This weekend is the first weekend since my diagnosis that I have actually felt incapacitated. I don't know if it was the chemo or the new shot, but I was a wreck.
I felt like I had the worst flu of my life. I also felt like I had been in a terrible car accident. My bones have never hurt so bad in my life.
I missed Karsyn's soccer game and Eric's work picnic on Saturday. I was pretty bummed.
We had been able to avoid "the talk" with the kids up to this point. They knew that Mom had a "button" for the medicine to go in to and that I had to sometimes go to appointments, but that was the extent.
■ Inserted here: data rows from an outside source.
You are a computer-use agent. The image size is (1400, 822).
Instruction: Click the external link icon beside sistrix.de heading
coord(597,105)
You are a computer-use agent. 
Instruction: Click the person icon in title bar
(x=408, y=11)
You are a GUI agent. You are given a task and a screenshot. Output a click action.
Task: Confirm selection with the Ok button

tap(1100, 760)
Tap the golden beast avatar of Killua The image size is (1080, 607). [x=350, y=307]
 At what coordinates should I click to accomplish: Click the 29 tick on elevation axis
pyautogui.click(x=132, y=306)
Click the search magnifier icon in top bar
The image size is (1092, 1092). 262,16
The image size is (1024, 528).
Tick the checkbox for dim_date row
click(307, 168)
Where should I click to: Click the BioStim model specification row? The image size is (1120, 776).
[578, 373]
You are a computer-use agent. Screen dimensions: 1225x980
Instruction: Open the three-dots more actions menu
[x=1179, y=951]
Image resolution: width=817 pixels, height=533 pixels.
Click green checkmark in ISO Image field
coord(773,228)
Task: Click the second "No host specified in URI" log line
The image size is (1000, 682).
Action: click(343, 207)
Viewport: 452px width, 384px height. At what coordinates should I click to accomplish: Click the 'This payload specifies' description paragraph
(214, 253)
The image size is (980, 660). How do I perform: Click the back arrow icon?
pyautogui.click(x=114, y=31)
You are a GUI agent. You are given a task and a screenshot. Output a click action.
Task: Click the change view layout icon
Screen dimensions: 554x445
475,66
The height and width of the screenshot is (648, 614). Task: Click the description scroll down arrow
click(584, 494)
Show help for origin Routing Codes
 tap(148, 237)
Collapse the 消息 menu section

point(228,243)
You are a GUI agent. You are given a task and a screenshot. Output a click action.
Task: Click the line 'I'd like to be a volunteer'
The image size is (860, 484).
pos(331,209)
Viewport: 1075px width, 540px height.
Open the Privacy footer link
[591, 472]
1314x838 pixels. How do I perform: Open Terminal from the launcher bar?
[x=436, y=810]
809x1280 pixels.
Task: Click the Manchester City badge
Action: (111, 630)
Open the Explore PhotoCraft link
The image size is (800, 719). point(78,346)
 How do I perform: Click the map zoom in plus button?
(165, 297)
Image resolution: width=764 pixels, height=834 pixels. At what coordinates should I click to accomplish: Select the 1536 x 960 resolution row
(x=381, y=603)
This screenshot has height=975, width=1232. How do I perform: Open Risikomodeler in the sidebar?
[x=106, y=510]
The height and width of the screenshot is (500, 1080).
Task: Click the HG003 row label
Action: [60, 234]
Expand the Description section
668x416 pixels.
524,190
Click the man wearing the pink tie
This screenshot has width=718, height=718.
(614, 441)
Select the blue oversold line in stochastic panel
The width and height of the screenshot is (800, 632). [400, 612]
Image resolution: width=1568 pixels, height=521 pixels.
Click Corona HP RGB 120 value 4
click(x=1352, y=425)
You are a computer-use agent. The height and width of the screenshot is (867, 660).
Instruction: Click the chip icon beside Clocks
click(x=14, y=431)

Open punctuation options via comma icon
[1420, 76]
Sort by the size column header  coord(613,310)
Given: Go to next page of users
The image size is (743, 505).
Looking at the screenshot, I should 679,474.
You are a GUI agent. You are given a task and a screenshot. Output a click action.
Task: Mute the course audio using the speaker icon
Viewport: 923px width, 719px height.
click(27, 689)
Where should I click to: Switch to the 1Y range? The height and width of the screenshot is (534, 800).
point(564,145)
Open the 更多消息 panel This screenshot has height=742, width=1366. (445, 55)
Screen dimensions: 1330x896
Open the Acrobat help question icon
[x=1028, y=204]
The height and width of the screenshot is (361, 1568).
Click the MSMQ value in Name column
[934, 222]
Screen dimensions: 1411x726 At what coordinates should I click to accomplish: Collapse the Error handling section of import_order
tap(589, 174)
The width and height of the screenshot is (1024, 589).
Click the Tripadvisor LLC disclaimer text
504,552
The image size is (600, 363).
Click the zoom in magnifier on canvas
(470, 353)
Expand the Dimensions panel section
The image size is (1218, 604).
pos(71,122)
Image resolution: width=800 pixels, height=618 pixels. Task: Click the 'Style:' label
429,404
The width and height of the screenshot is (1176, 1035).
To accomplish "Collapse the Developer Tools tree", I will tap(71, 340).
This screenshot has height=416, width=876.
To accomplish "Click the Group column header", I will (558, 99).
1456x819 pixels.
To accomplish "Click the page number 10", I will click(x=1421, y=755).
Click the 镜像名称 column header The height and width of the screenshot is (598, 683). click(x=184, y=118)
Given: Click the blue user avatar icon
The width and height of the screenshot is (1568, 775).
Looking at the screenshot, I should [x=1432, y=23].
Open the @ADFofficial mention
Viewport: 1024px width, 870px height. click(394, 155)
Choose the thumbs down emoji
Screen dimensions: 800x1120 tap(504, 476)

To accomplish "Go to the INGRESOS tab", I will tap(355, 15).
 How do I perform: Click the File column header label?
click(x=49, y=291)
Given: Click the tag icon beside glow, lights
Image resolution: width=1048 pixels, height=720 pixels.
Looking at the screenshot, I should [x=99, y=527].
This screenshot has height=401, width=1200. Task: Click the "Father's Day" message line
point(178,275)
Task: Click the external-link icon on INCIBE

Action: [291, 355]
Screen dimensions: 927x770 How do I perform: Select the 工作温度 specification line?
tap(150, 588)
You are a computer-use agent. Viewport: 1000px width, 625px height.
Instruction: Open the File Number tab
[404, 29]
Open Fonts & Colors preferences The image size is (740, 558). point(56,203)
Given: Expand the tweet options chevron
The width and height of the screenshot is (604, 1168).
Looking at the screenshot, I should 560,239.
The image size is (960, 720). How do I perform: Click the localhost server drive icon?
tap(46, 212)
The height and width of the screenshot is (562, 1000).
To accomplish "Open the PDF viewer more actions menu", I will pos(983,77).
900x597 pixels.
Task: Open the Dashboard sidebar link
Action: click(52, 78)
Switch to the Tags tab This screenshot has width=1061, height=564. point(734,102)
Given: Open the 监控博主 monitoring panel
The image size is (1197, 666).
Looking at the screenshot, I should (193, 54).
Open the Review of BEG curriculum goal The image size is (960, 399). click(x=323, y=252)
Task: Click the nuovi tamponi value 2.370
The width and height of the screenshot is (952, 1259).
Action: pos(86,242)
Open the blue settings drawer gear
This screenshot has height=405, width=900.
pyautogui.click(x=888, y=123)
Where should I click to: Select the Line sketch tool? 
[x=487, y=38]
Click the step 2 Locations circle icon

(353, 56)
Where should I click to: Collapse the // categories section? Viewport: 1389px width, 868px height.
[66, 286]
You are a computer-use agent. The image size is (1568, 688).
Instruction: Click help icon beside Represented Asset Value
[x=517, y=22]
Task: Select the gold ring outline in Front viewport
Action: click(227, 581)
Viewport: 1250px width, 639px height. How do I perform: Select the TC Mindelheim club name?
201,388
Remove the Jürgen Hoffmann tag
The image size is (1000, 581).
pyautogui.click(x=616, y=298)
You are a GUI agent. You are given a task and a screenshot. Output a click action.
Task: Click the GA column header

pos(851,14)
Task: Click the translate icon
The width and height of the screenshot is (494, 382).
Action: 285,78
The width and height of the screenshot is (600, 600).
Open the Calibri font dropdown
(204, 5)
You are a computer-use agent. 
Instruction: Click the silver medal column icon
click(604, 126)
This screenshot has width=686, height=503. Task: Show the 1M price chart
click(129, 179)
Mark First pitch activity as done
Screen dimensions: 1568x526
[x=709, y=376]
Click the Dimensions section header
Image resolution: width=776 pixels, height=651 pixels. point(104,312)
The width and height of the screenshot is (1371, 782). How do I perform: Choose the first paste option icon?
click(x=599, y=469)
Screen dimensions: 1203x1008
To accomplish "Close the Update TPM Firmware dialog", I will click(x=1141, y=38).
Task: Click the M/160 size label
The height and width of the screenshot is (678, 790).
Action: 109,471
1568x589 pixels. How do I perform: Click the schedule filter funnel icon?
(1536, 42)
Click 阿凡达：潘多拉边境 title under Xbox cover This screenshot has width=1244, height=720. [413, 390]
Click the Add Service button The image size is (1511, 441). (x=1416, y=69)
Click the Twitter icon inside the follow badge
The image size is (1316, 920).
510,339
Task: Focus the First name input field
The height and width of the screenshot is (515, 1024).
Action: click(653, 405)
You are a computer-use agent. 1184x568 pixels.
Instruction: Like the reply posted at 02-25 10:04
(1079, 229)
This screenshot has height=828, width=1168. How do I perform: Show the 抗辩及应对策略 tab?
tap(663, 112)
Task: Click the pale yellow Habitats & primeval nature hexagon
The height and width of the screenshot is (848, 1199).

They had heard the word "cancer" thrown around, but hadn't asked for more details.
After realizing that I'm sure this won't be the only weekend that I'm out of commission, the kids needed more of an explanation. I checked out a few books from Minnesota Oncology and Eric read them to the kids while I listened.
We made it halfway through the first book before Houston yelled, "Mom, you have CANCER!" You could just see the light bulb when he said it. It was like everything was finally making sense. Chase doesn't say much. Karsyn likes to think about my illness in terms of seasons. "Mom will be sick in the fall, winter and part of the spring...but she'll be better by summer!"
I think they understand now that Mom will have good days and bad days. I just need to work hard to make sure that on my good days, I make the most of them.
Today's a pretty good day.
We're going to make some memories. :)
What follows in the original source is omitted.